French and British soldiers drink beer at a Paris café in 1914.
Jacques Moreau/Archives Larousse, Paris, France/Bridgeman Images
On the weekend of Aug. 4, 1934, more than 90,000 veterans—from every corner of Canada and some from Australia, France, New Zealand and the United States—converged on Toronto for a massive Canadian Corps reunion.

The event coincided with the 20th anniversary of the start of the First World War and against the backdrop of summer celebrations of the city’s centenary.

In the middle of the Great Depression, not everyone could afford to travel. A fundraising campaign helped some out. Others hitchhiked, snuck rides in railway cars or walked great distances to attend. Some 75 veterans from Vancouver arrived on a train they operated.

One major attraction was a replica French village featuring a handful of licensed estaminets.

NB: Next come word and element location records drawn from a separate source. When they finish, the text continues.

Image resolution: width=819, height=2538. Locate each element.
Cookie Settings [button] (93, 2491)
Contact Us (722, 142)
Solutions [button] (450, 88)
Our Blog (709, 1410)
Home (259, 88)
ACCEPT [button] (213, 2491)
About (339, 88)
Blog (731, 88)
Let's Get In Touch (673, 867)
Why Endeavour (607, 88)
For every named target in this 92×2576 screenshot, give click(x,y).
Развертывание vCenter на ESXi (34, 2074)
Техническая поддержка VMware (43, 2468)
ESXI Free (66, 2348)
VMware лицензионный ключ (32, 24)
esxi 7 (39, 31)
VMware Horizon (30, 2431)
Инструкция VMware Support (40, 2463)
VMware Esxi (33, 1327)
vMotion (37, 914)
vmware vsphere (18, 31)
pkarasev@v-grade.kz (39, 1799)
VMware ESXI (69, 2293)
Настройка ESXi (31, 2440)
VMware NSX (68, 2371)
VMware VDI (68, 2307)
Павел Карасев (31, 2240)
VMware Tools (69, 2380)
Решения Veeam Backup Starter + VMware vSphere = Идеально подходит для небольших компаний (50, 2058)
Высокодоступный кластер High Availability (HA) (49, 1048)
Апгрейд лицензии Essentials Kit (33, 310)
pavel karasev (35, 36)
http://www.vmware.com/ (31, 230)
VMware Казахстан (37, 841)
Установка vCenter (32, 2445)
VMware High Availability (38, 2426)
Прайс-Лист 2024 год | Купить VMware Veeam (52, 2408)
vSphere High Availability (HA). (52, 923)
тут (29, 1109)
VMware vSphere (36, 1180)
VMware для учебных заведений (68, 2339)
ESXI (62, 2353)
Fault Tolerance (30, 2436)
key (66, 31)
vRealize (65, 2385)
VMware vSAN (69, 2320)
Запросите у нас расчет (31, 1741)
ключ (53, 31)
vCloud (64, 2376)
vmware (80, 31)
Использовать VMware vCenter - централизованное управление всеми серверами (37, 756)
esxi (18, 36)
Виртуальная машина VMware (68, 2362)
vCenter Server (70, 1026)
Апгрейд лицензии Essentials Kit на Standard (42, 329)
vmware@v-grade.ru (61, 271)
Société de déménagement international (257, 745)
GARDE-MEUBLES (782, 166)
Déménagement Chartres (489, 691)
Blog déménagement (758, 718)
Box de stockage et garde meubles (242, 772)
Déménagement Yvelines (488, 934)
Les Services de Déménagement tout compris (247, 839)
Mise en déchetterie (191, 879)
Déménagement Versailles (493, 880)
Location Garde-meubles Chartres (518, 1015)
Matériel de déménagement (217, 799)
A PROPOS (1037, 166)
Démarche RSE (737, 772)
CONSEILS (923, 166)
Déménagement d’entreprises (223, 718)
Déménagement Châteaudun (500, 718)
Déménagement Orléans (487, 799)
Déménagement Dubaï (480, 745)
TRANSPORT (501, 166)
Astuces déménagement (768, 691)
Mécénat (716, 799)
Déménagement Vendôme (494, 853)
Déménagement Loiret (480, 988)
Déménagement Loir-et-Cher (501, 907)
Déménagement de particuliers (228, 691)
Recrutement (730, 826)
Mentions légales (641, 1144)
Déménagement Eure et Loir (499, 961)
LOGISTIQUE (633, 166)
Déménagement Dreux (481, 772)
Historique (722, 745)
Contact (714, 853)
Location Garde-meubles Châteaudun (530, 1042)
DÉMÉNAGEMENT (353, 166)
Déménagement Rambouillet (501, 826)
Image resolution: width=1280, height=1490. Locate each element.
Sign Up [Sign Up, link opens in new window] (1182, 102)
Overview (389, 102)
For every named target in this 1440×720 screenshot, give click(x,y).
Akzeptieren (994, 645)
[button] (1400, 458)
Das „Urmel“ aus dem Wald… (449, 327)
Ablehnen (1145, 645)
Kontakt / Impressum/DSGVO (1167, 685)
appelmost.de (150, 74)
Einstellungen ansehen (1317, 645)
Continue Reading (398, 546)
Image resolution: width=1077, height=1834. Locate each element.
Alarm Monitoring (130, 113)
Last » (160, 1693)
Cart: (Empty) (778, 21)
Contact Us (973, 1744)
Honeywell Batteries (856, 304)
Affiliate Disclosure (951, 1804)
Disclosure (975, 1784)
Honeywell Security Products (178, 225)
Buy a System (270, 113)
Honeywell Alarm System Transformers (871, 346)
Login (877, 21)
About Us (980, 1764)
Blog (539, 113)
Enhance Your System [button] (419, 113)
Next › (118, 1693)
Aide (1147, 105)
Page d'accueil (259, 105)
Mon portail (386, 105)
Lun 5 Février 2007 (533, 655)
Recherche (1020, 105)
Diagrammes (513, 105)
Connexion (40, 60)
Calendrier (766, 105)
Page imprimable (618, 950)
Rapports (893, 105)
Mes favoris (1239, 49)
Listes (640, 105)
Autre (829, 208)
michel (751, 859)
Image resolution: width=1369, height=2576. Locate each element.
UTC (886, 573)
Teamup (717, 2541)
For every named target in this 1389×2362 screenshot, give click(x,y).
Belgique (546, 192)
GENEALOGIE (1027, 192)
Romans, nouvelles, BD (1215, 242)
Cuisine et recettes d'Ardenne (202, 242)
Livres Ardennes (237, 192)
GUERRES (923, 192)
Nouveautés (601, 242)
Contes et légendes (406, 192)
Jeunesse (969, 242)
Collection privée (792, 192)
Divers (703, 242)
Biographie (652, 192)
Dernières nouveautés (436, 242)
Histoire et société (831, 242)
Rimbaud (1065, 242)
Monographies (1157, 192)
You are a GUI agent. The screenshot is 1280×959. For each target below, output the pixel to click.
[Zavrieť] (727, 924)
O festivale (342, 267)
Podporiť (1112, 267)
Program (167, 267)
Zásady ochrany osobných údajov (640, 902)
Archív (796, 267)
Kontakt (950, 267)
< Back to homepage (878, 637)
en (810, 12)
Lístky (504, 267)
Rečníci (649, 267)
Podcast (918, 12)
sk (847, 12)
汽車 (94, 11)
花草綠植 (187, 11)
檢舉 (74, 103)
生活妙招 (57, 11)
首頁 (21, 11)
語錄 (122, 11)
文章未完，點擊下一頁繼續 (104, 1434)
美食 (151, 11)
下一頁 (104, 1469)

“The estaminet had been the focal point of a soldier’s life out of the trenches,” wrote historian Jonathan Vance in Death So Noble: Meaning and the First World War. “In these rough cafes the men could feast on home-cooked eggs and fried potatoes, soothe their nerves with bottles of beer or ‘van blong’ [vin blanc], flirt with barmaids and sing bawdy songs. It was a setting that came to symbolize much that was good about the soldiers’ war.”

An estimated 300,000 people attended the Canadian Corps reunion in Toronto’s Riverdale Park in August 1934. A painted cardboard replica of the Canadian National Vimy Memorial is in the background.  
Willa Rivett Family Private Collection/The Vimy Foundation
One soldier recalled his wartime visits to estaminets in his diary. “As fast as the various Madamissioler [mademoiselles] we visited could pour it out, we drank it, irrespective of colour or quality.” Which accounts for how he once woke up half-naked in a stable, earning a lecture on the evils of drinking during leave.

Hijinks in Toronto were perhaps also fuelled by visits to the estaminets. Veterans replaced police officers in the centre of town, disrupting traffic. One group seized an artillery piece and tried to push it into the lobby of a hotel during a mock attack while others stole a piano, hoisted it on a streetcar, and played it on Yonge Street. A former cavalryman had to give up an attempt to get a horse on top of the King Edward Hotel because the beast wouldn’t fit into the elevator.

There was plenty to see and do: visit the cardboard replica of the National Vimy Memorial, take part in an athletic competition modelled after the one held between the four divisions of the Canadian Corps on Dominion Day in 1918, attend the outdoor church service on Sunday that drew an estimated 300,000 people, attend a performance by the Dumbells, who had entertained troops in the trenches and became a popular vaudeville troupe after the war.

It was a “joyous, abandoned, uproarious culmination of a three-day triumph—the outburst of a comradeship which had lain dormant for 16 years,” reported The Legionary, Legion Magazine’s predecessor.

Four years later, on the last weekend in July 1938, more than 100,000 came again to celebrate the 20th anniversary of the end of the war that was supposed to end all wars. A little more than a year after that, a new generation was called to arms.